Segment Start: DATA FOR PROCESSING
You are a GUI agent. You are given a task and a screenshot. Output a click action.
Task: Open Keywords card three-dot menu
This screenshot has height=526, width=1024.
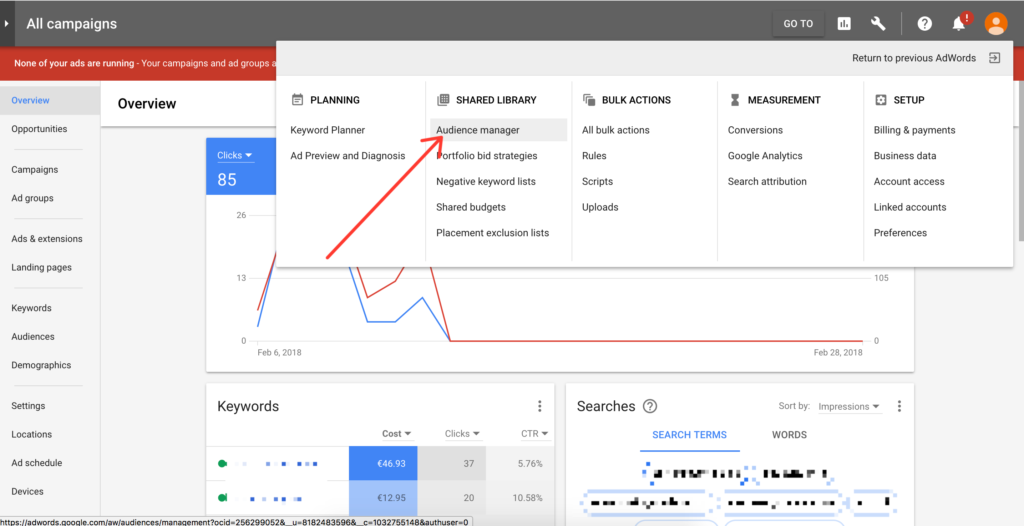coord(540,406)
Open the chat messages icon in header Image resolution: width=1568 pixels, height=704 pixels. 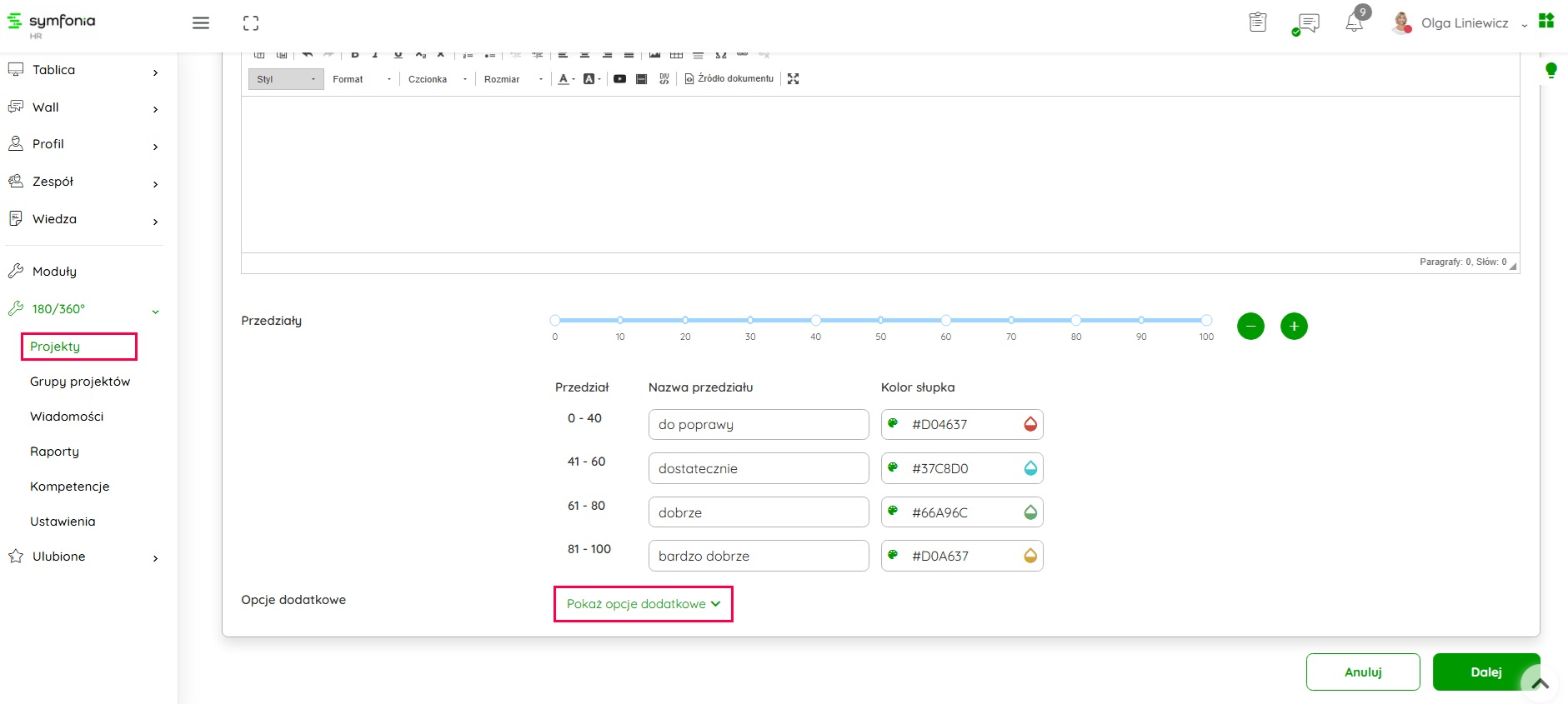click(1308, 23)
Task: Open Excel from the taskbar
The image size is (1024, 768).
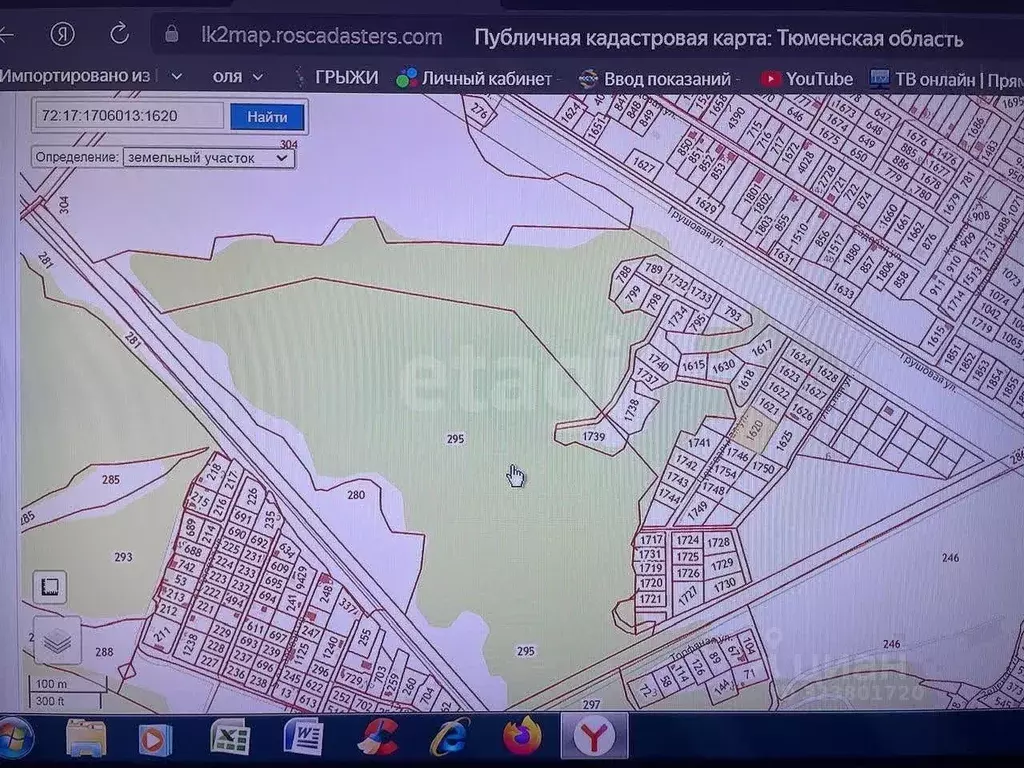Action: point(227,738)
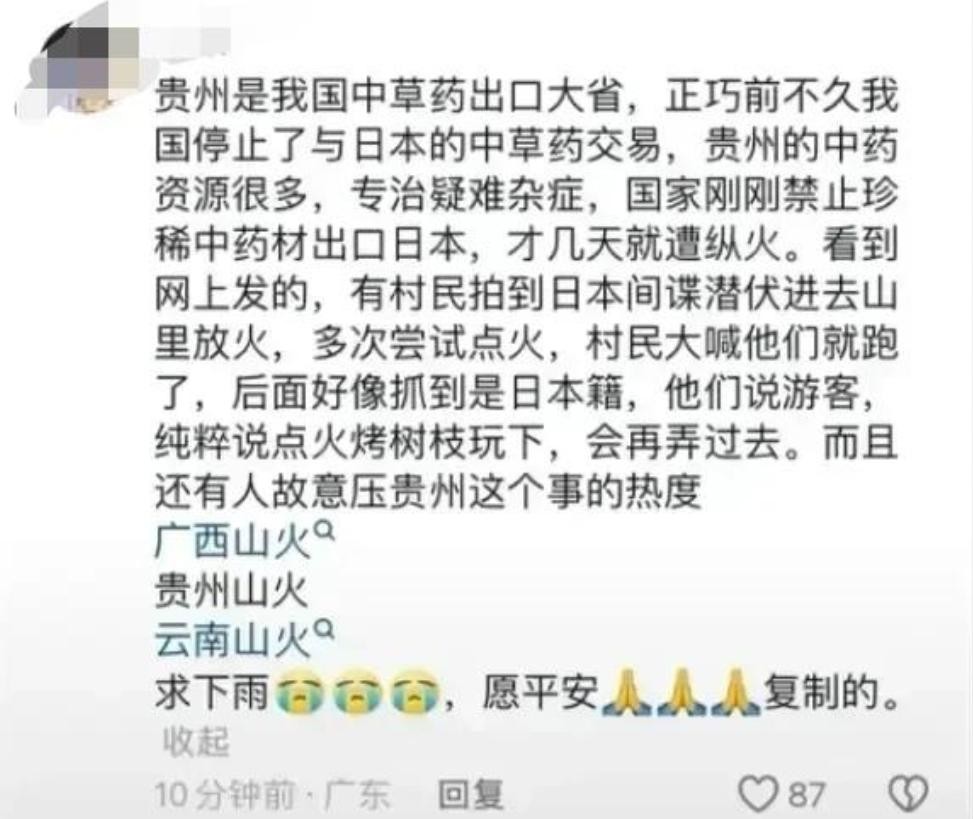Click the line 还有人故意压贵州这个事的热度
973x819 pixels.
(428, 491)
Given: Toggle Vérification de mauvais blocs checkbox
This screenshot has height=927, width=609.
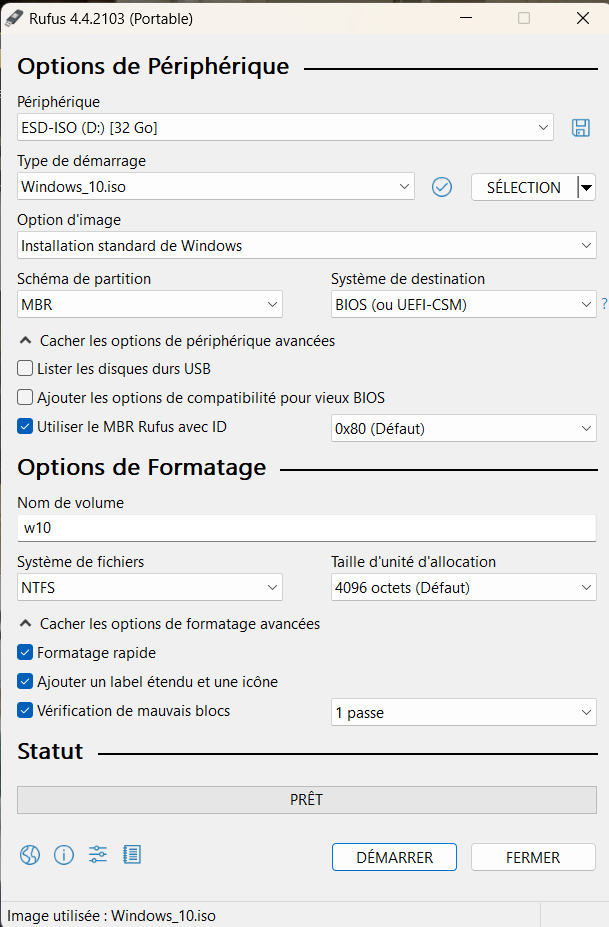Looking at the screenshot, I should tap(26, 711).
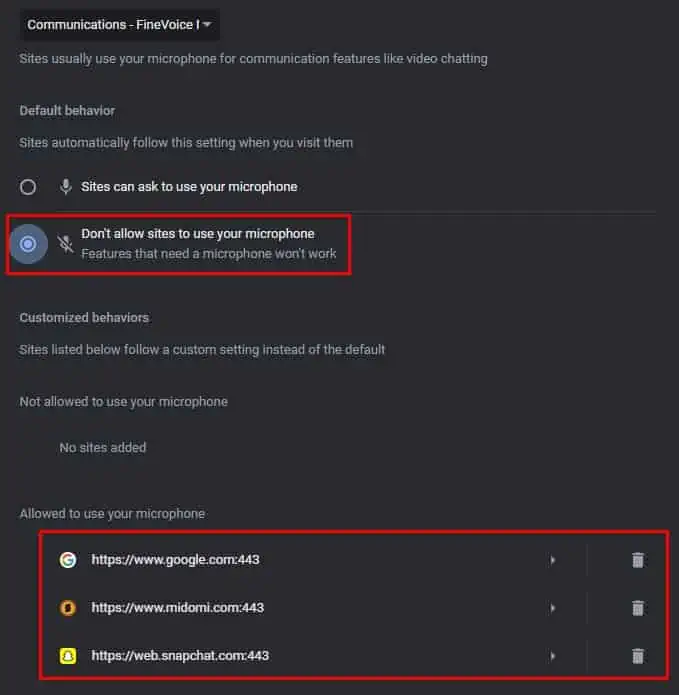Viewport: 679px width, 695px height.
Task: Delete google.com microphone permission with trash icon
Action: pos(638,560)
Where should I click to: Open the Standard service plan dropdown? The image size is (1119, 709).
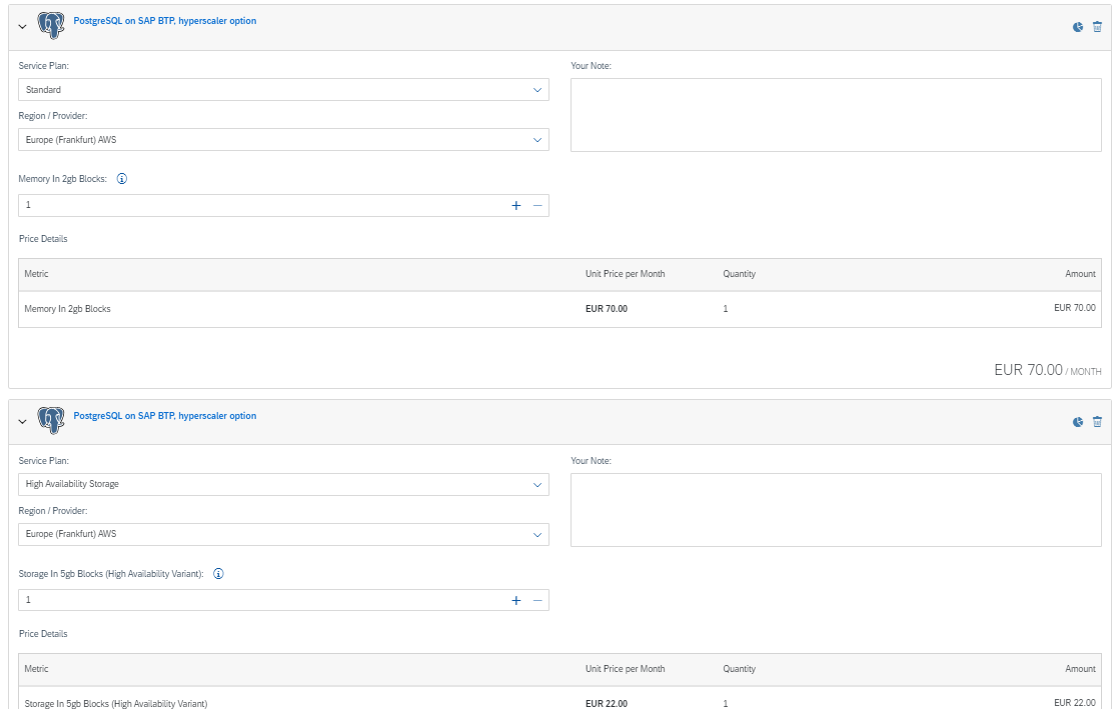(x=283, y=90)
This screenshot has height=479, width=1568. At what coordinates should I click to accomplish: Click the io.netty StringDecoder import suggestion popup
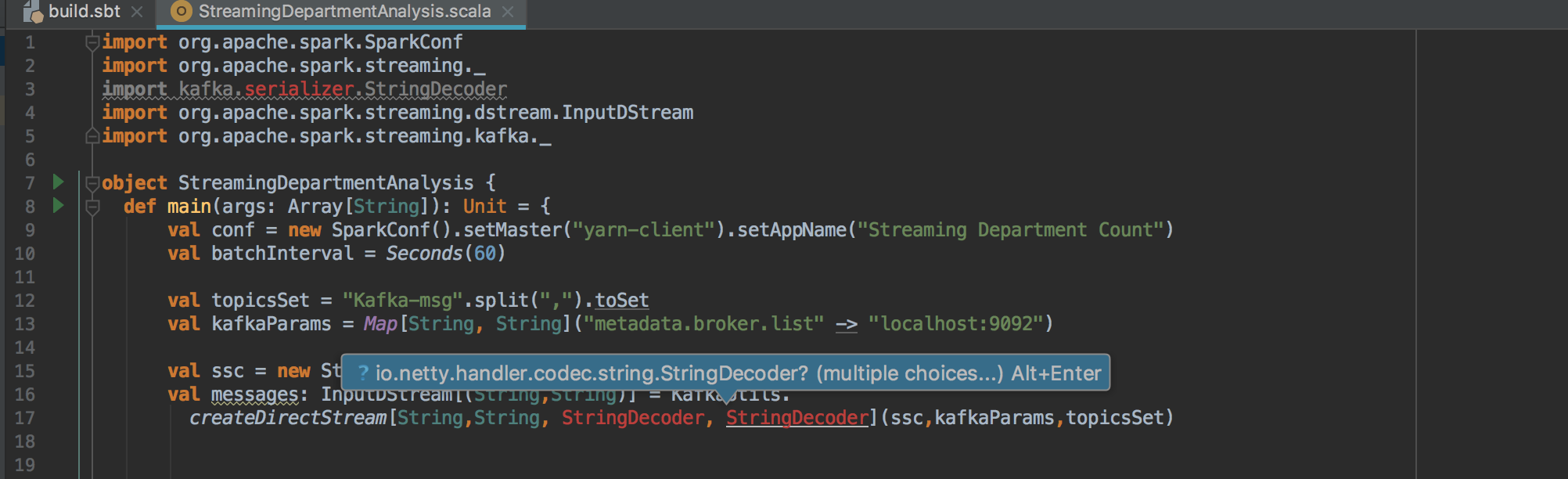click(x=725, y=373)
Segment End: DATA FOR PROCESSING
REQUIREMENT: In the records above, find the line containing "This screenshot has height=927, width=609.". Reproduce it and every line after it through the last line, omitting pictures.

RESULT OF THIS TASK:
This screenshot has height=927, width=609.
Looking at the screenshot, I should tap(26, 711).
Viewport: 679px width, 695px height.
Task: Delete google.com microphone permission with trash icon
Action: pos(638,560)
Where should I click to: Open the Standard service plan dropdown? The image size is (1119, 709).
(x=283, y=90)
This screenshot has height=479, width=1568. At what coordinates should I click to accomplish: Click the io.netty StringDecoder import suggestion popup
click(x=725, y=373)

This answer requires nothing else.